Eymen Nur (Ayman Nour), Mısır siyasetinin çok özel portresi... “Liberal” kimliğiyle öne çıkan ama bu kimliğini, Mısır darbesinin bir numaralı hedefi olan Müslüman Kardeşler ile birlikte siyaset üretme zeminine taşıyan karaktere sahip... 2005 yılında Mısır’da yapılan “ilk çok adaylı” başkanlık seçiminde dönemin diktatörü Hüsnü Mübarek’e karşı aday oldu, ciddi ve ses getiren bir kampanya sürdürdü, Mısır halkının yılların diktatörlüğünün tozu altında ilk kez demokrasinin renkli dünyasıyla karşılaşmasını sağladı. O seçimde resmi rakama göre yüzde 7, bağımsız kaynaklara göre yüzde 15 oy aldı, bu yaptıklarının cezasını da, seçimden hemen sonra 5 yıl süreyle hapse atılarak gördü!..
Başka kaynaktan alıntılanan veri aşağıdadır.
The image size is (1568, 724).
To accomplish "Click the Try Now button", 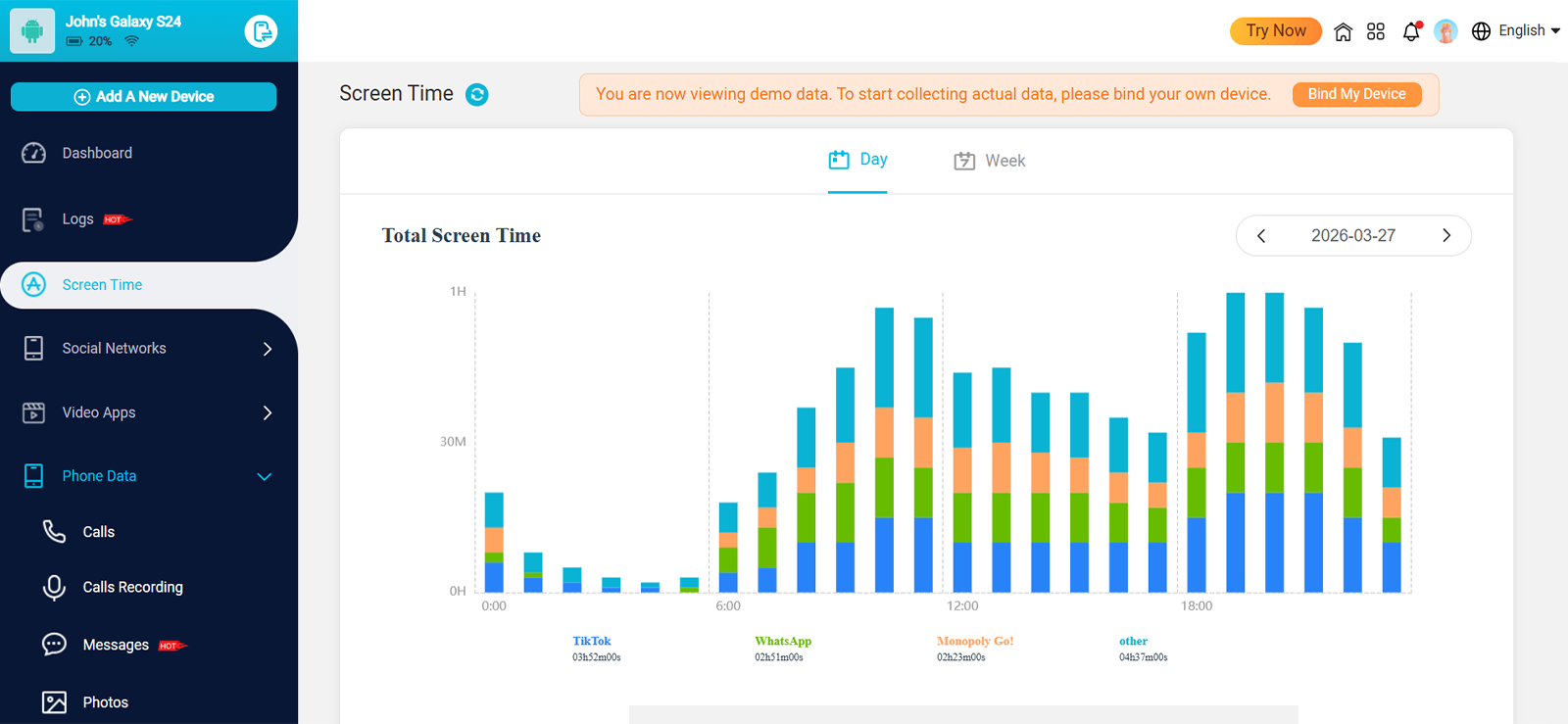I will click(x=1275, y=31).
Doğal olarak 2011’de Mübarek’i yıkan o devrim günlerinde ön saftaydı, kurucusu olduğu liberal Ghad El Thawra (Devrimin Geleceği Partisi) ile İhvan’ın Özgürlük ve Adalet Partisi liderliğinde kurulmuş Mısır İçin Demokratik İttifak içinde yer aldı, Mursi karşıtı göstericiler Mart 2013’te parti merkezini yaktılar, Temmuz 2013’teki askeri darbeden sonra da sürgüne çıktı!..
2 yıl Beyrut’ta sürgün yaşadı, ölüm tehditleri artınca, çareyi İstanbul’a geçmekte buldu, biz de bu vesileyle buluştuk...
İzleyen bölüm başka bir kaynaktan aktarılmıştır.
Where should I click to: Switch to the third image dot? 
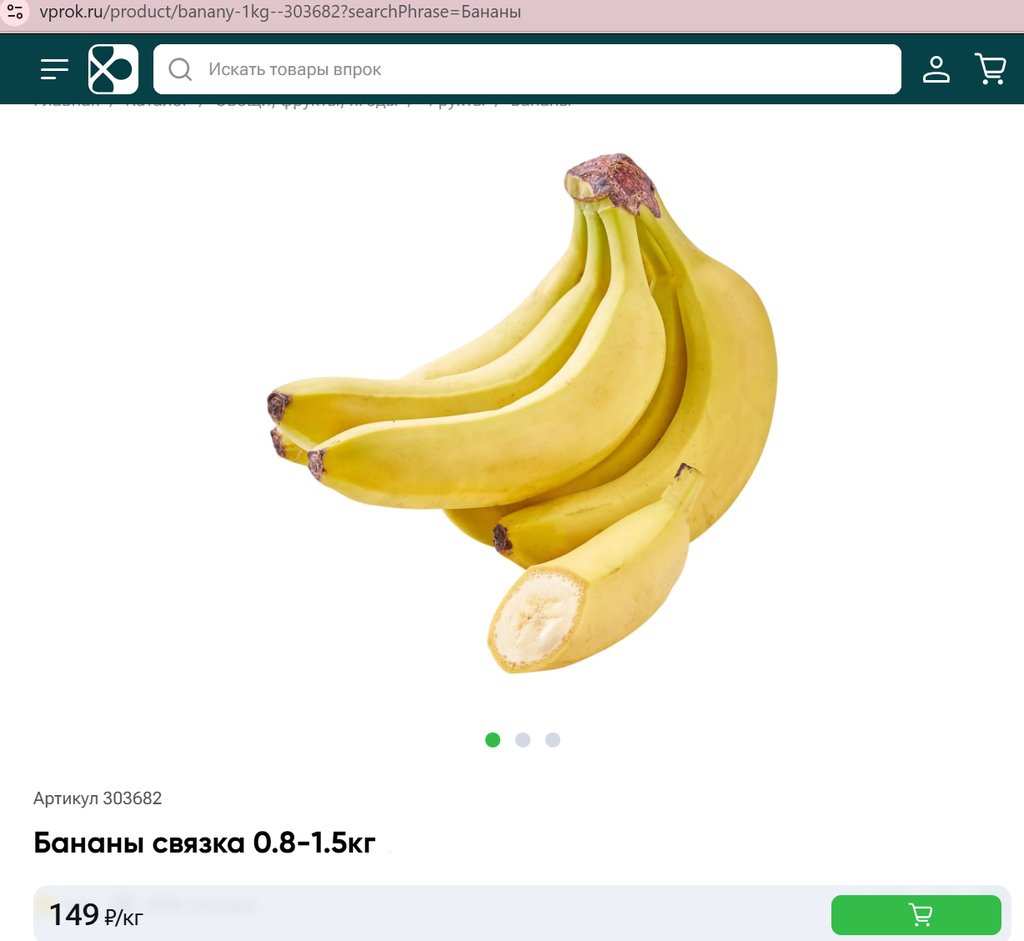point(552,740)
‘Ana çelişki demokrasi bilincinde...’
Mısır siyasetinde “liberal” hareketin 100 yıllık geçmişi olduğunu fakat bu hareketin Batı destekli diğer hareketlerden farkının, “özgürlükçü, toplum değerlerine saygılı ve bağımsızlıkçı” olduğunu söyleyen Nur’a göre, Ortadoğu’daki ana çelişki “laik-dindar” değil, “demokrasi yanlıları ile karşıtları” arasında...
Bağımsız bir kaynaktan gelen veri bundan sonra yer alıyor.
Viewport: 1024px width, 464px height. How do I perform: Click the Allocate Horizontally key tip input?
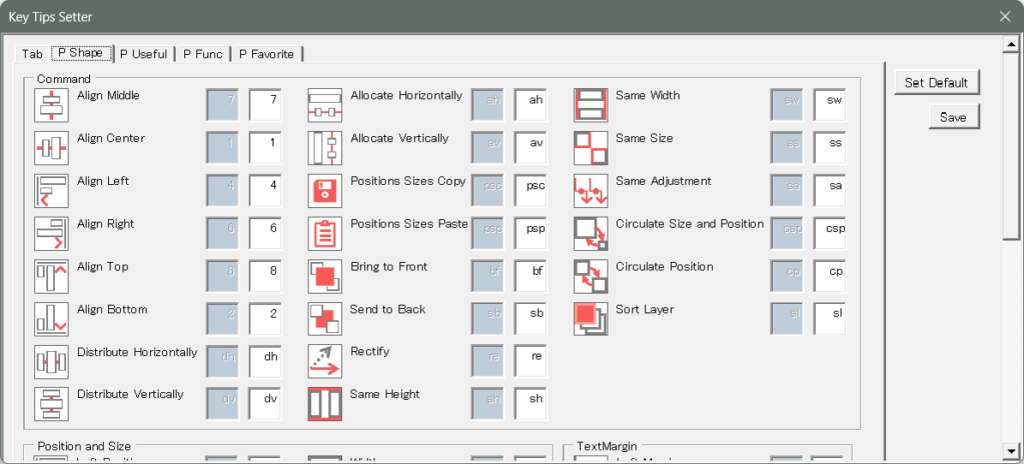[531, 105]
“Mısır’da 1950’lerden bu yana gerçekleşen darbelerin biri hariç tamamı liberallere karşı yapılmıştır. Yalnız son darbe İslamcı diye adlandırılan kesime karşıdır. Son 60 yılda yaşanılan budur. Liberal olarak adlandırılan kesim, asla, dinle mücadele etmedi, aksine, muhafazakar kesimle demokrasi zemininde buluşmanın yollarını buldular. Toplumun ortak değerlerine sırtınızı dönerseniz, kim için politika yapacaksınız? Gerçek bir liberal, askeri yönetimi destekleyemez. İhvan bu darbeye direniyorsa, ben nasıl askerin yanında dururum, nasıl Mısır halkını, benim gibi düşünen insanları karşıma alırım? Mısır’da, askerin yanında duranların ülkenin geleceğinde yeri yoktur. Mısır’da mücadele demokratlar ile darbeciler arasındadır. İslamcılar’la laikler arasında değildir. Mısır ordusu her seferinde ya liberalleri ya da İslamcıları yok eder. Zaten 2013 Darbesi’ne destek vermiş pek çok isim bugün ya hapiste ya da sürgünde... Bu, ordunun kendisinden başka hiçbir unsura önem vermediğini gösterir.”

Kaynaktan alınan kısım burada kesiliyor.